Cookbook Challenge: Week 14, Japanese
Recipe: Japanese Mushroom Noodles
From: Lighten Up
A very quick post for the Cookbook Challenge this week. I have a lot to do tonight because Alastair and I are off to Sydney tomorrow evening for a long weekend. His cousin is sailing in a regatta, so we are going up to watch him (hopefully) win!
The theme for this week’s Cookbook Challenge is “Japanese” and I needed something that was quick, easy and preferably healthy. I chose to make Japanese mushroom noodles from Lighten Up, which fit all those requirements.
I wanted to use different mushrooms, such as enoki and oyster, but there are no Asian grocery stores near my work, and I didn’t have time to go anywhere else to get any. So I only had Portobello mushrooms in my noodles but I added a can of baby corn so it wasn’t too boring.
This meal was really simple to put together – perfect for a busy weeknight. And now, I better get off the internet and get stuff done! Back next week!
See previous Cookbook Challenge posts here.
Update: See what everyone else made at the round up on My Food Trail.
Japanese mushroom noodles
From: Lighten Up
Serves 4
4 dried shitake mushrooms
250g dried udon noodles
200g fresh Japanese mushrooms eg enoki, oyster (I only had Portobello mushrooms)
2 tablespoons vegetable oil
1 tablespoon finely shredded fresh ginger
sea salt and pepper
1 tablespoon miso paste
1 tablespoon mirin
2 tablespoons soy sauce
chives to finish
Soak the dried shitake in a cup of boiling water for at least 30 minutes. Drain, reserving the water. Remove the stalks and discard. Slice the caps finely.
Cook the udon noodles in salted water for 8 minutes, or until tender. Drain and set aside.
Trim the fresh mushrooms and slice them thickly.
Heat the oil in a frying pan. Add the ginger and the fresh and dried mushrooms. Cook on a medium-low heat for a few minutes, or until soft.
Stir in the reserved water from the mushroom, apart from three tablespoons. Season with salt and pepper and let it simmer for a few minutes.
Put the miso paste in a small bowl and whisk in the three tablespoons of hot reserved mushroom water. Add this, and the mirin and soy to the mushrooms.

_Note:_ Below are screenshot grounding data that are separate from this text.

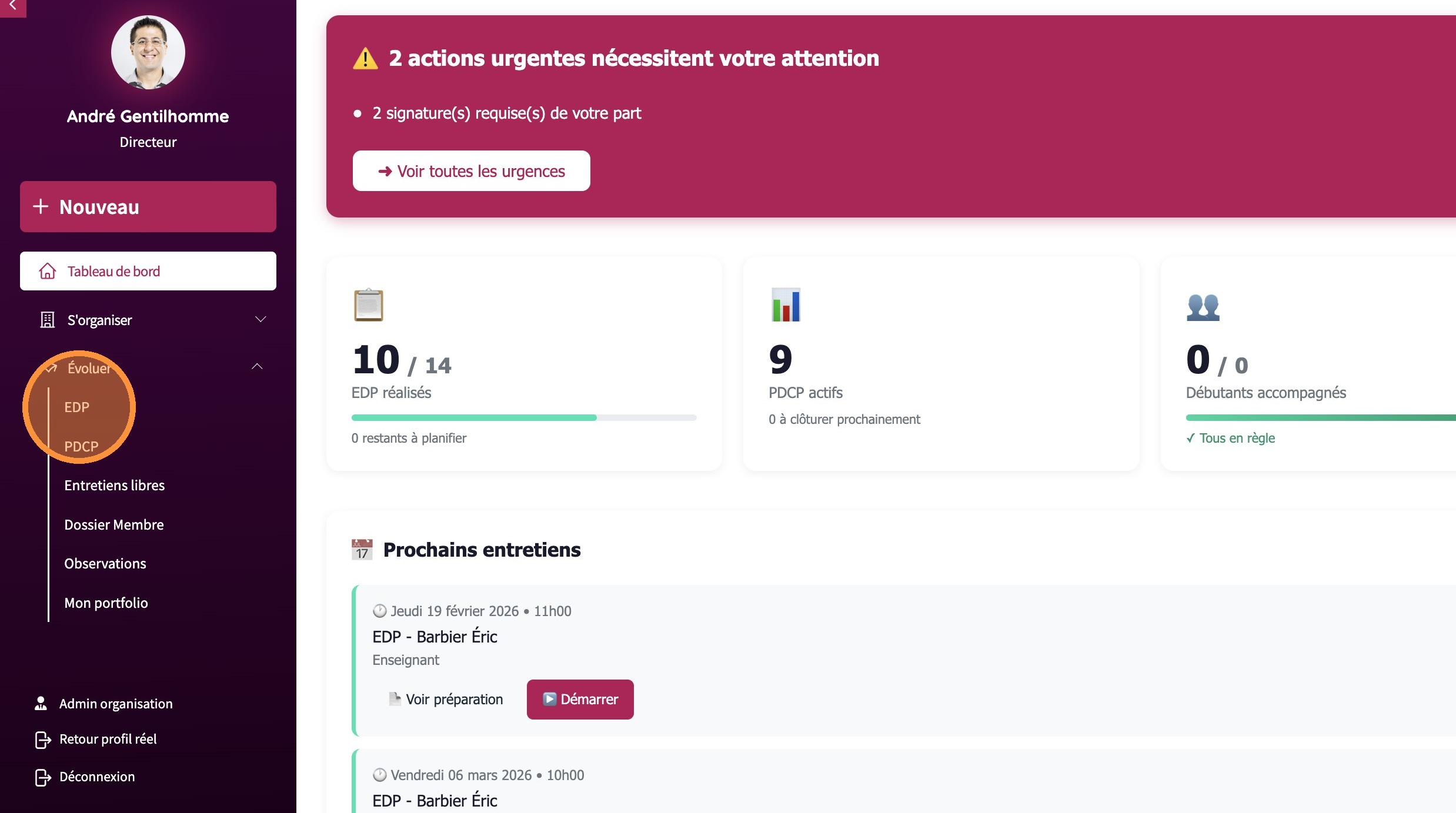Select Observations in the sidebar menu
This screenshot has width=1456, height=813.
[105, 564]
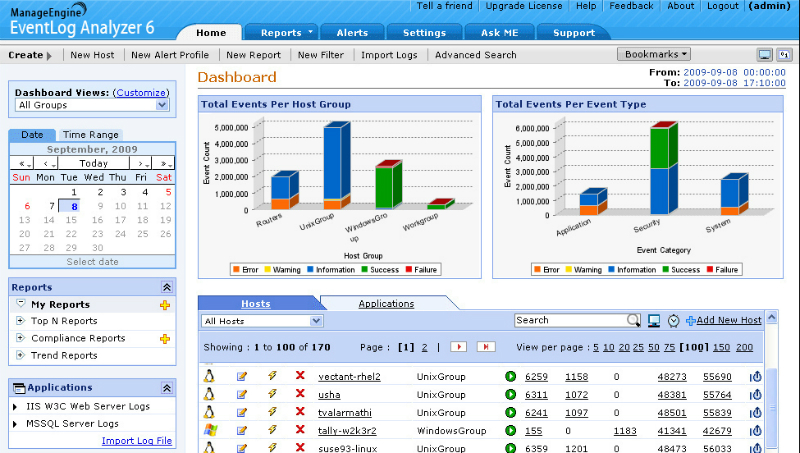Click the yellow plus icon beside My Reports
The width and height of the screenshot is (800, 453).
click(165, 305)

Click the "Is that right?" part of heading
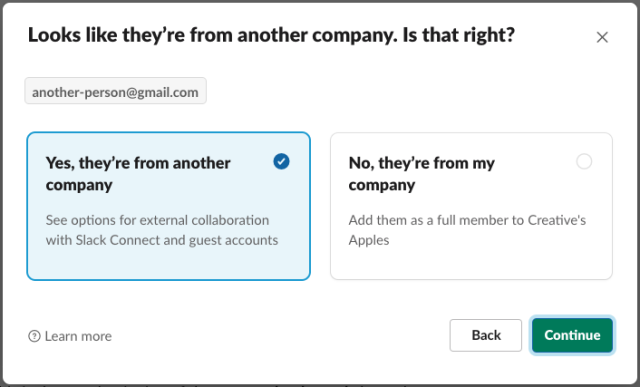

Toss with the drained noodles and serve scattered with chives.
Ms Baklover
February 18, 2010 @ 11:01 pm
Wow, that is my kind of dinner. Quick, healthy, yet still interesting. Yummy! Have fun in Sydney!
Hannah
February 19, 2010 @ 4:50 am
Have fun in Sydney, and good luck to the cousin!
This looks delicious – I'm such a mushroom fan, and hey, portobellas trump buttons, at least! š
Sook
February 19, 2010 @ 9:27 am
What a great recipe! I love Japanese food and have never tried anything like this before. Looks yummy!
Anh
February 19, 2010 @ 12:58 pm
Have fun in Sydney! š I like recipe like this. Very healthy and mid-week friendly.
Conor @ HoldtheBeef
February 21, 2010 @ 5:34 pm
Love these Japanese flavours, with nice meaty mushrooms. Have fun in Sydney!!
Adrian @ Food Rehab
February 22, 2010 @ 7:43 pm
Nice going with the improvisation- love baby corn! Looks great!!!
Yen@foodforfour
February 24, 2010 @ 11:53 pm
I love the flavours of this dish. Yum!
annette
February 27, 2010 @ 5:12 pm
Fantastic to see food with you first hand this week Agnes. Look forward to reading about our eating.
annette
February 27, 2010 @ 5:14 pm
Look forward to reading about our eating this week Agnes.
annette
February 27, 2010 @ 5:20 pm
looks great!
Agnes
February 27, 2010 @ 10:34 pm
Ms Baklover: We had a great time in Sydney – the weather was so beautiful.
Hannah: Ahh, the cousin placed 8th. Which wasn't that bad, considering he had a different crew every day because of injuries.
Sook: It was yummy indeed!
Anh: It's good to have a collection of easy mid-week recipes!
Conor: I loved the meatiness of the shitake mushrooms in this recipe. Yum!
Adrian: hehee, I don't like baby corn that much. But it was okay in this.
Yen: thanks!
Annette: thanks for the comment(s)! So good to see you.
April @ My Food Trail
March 1, 2010 @ 12:39 pm
You did the same thing and went for a quick, healthy Japanese option! The noodles look great!